| Rows of pointing data |
(begin)
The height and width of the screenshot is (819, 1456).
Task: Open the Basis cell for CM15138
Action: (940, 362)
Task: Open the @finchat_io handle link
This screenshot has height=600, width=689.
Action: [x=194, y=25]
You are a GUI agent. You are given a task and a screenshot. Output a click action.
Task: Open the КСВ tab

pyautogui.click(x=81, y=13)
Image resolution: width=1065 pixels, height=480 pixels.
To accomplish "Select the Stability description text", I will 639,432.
(end)
(begin)
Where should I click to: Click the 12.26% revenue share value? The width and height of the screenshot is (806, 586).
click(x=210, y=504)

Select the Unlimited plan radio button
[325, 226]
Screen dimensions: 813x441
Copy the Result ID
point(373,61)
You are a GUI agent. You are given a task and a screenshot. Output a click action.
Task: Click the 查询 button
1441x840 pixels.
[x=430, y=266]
(end)
| Task instructions |
Give the part of the data above that opens with the line containing "The height and" and closes with the line containing "I will 639,432." as a JSON list of strings, one string per line, with blank lines left out.

| Output |
[
  "The height and width of the screenshot is (819, 1456).",
  "Task: Open the Basis cell for CM15138",
  "Action: (940, 362)",
  "Task: Open the @finchat_io handle link",
  "This screenshot has height=600, width=689.",
  "Action: [x=194, y=25]",
  "You are a GUI agent. You are given a task and a screenshot. Output a click action.",
  "Task: Open the КСВ tab",
  "pyautogui.click(x=81, y=13)",
  "Image resolution: width=1065 pixels, height=480 pixels.",
  "To accomplish \"Select the Stability description text\", I will 639,432."
]